L’India si conferma tra le economie di maggior crescita, con una proiezione del 6,5% sia per il 2026 che per il 2027. Per il 2026, la crescita è stata rivista moderatamente al rialzo di 0,3 punti percentuali, guidata dal contributo positivo derivante dal forte risultato del 2025 e dal calo delle tariffe aggiuntive statunitensi sui beni indiani dal 50% al 10%, che superano l’impatto negativo del conflitto in Medio Oriente.

Per la Turchia, invece, l’FMI ha corretto al ribasso le prospettive di crescita, portando la stima per il 2026 al 3,4%, con una revisione negativa di 0,8 punti percentuali. A pesare sono la performance più debole del previsto nel 2025 e i maggiori costi di petrolio e gas. Anche la previsione per il 2027 è stata ridotta, al 3,5%, rispetto al precedente 4,1%.

Energia, tassi e debito: i nodi strutturali restano aperti

Nel breve periodo, i prezzi dell’energia sono attesi in aumento a causa delle tensioni geopolitiche, con effetti diretti sull’inflazione e sugli equilibri commerciali. Parallelamente, le condizioni finanziarie globali restano restrittive, con tassi di interesse elevati che continuano a frenare investimenti e credito, soprattutto nei mercati emergenti.
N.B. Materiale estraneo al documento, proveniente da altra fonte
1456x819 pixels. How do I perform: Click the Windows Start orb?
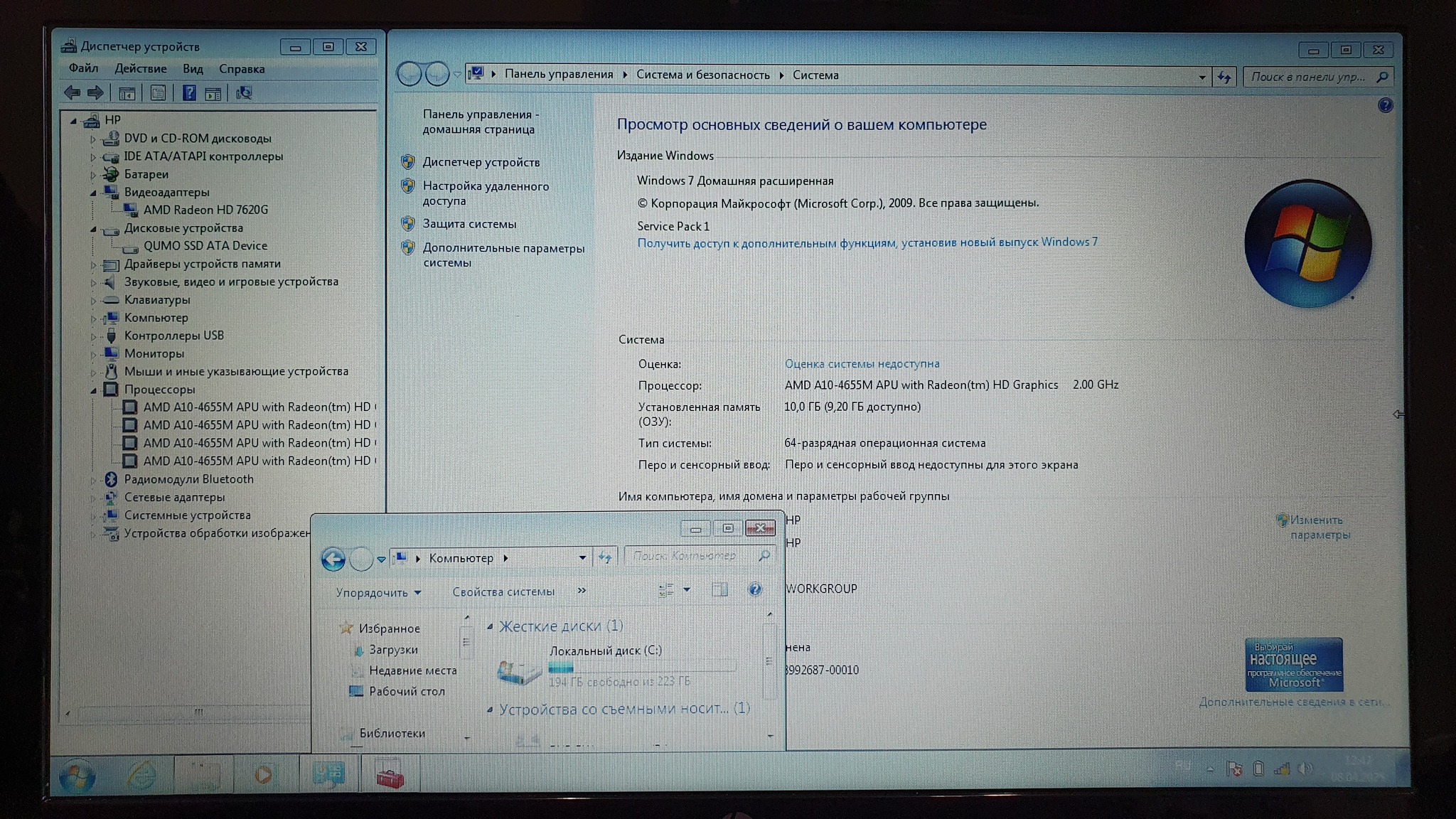point(77,776)
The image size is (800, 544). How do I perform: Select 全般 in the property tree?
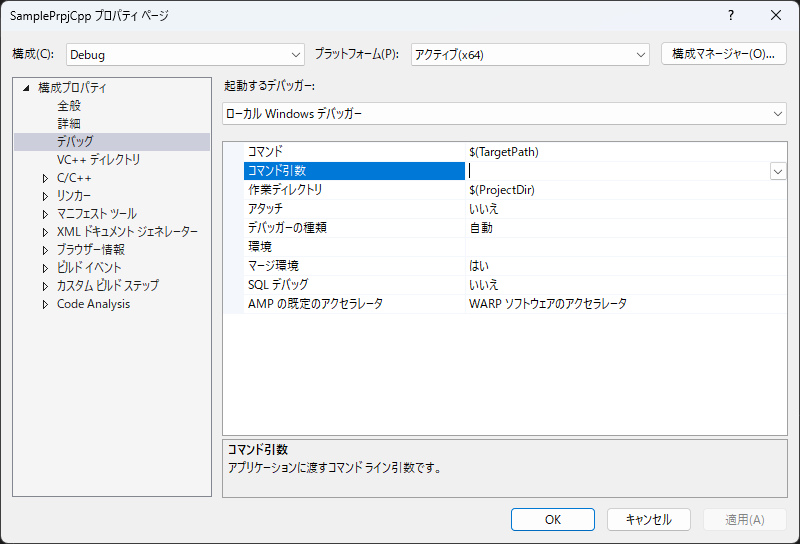(x=69, y=106)
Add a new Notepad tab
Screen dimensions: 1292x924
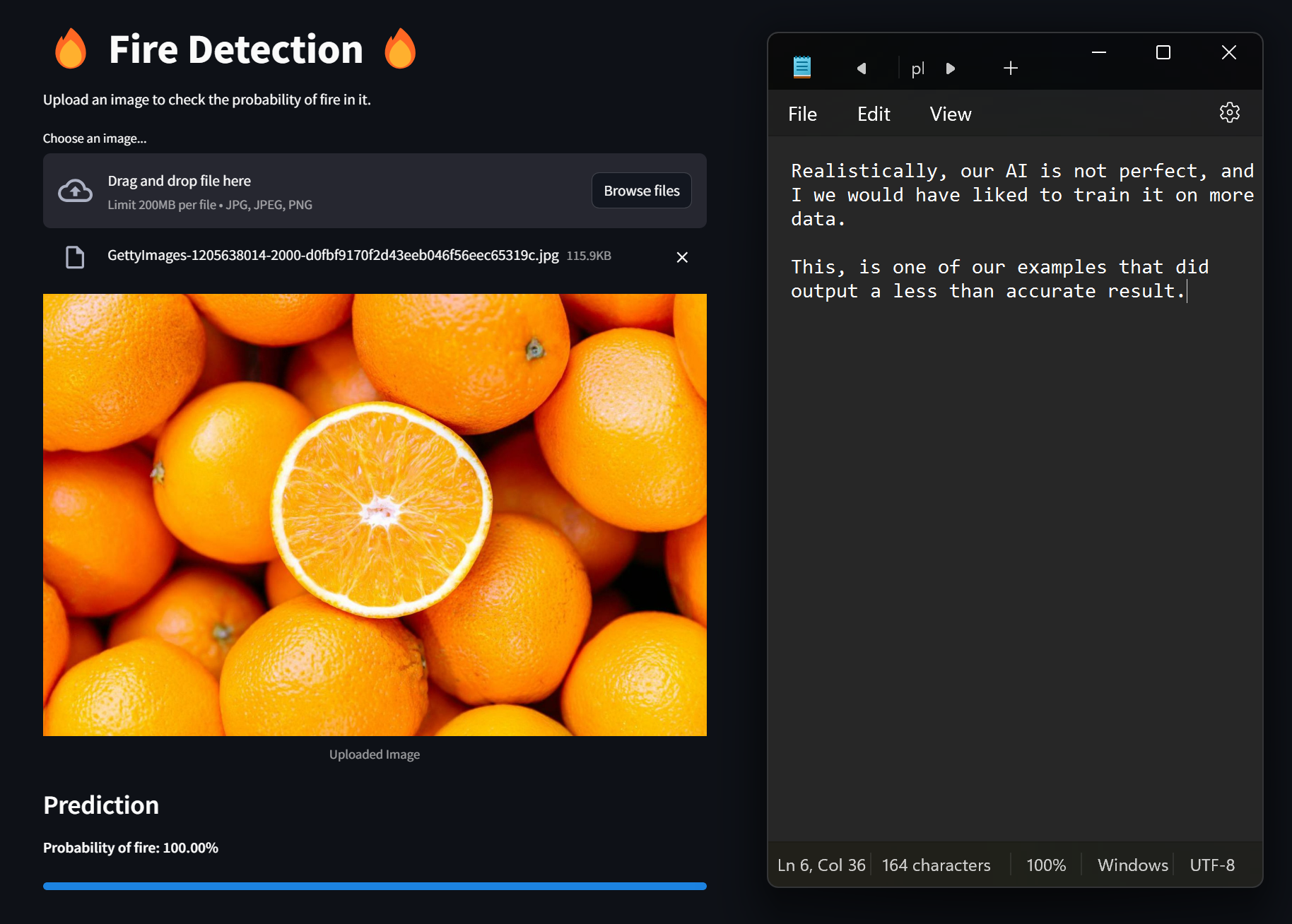pos(1011,68)
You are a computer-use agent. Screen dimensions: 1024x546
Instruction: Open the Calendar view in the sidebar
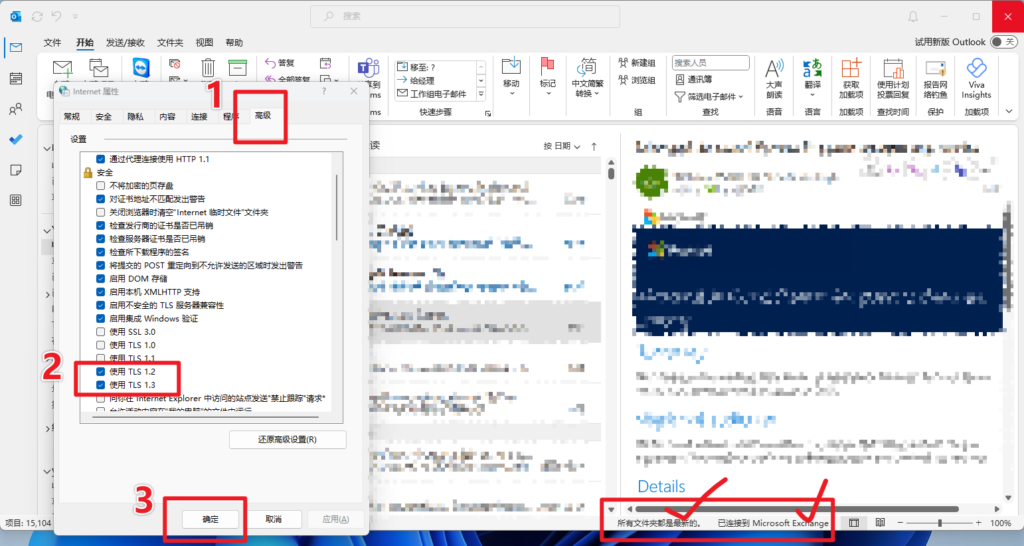tap(15, 78)
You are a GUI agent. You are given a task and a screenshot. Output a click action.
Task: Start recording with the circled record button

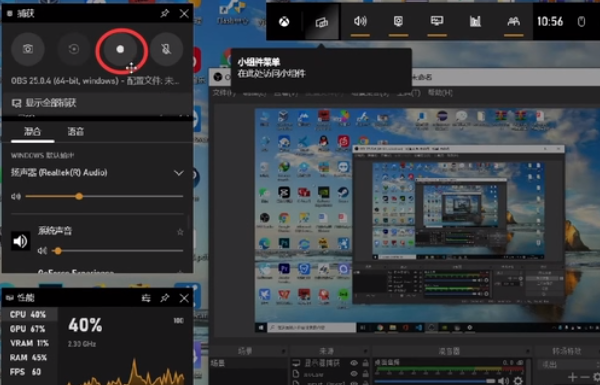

Il FMI sottolinea inoltre che le vulnerabilità legate al debito restano elevate, in particolare nei Paesi a basso reddito, dove i rischi di rifinanziamento si mantengono significativi. Allo stesso tempo, l’inasprimento delle tensioni commerciali e dei dazi continua a rappresentare un fattore di rischio per la produzione globale, mentre i persistenti squilibri delle partite correnti riflettono divergenze strutturali ancora profonde tra le diverse economie.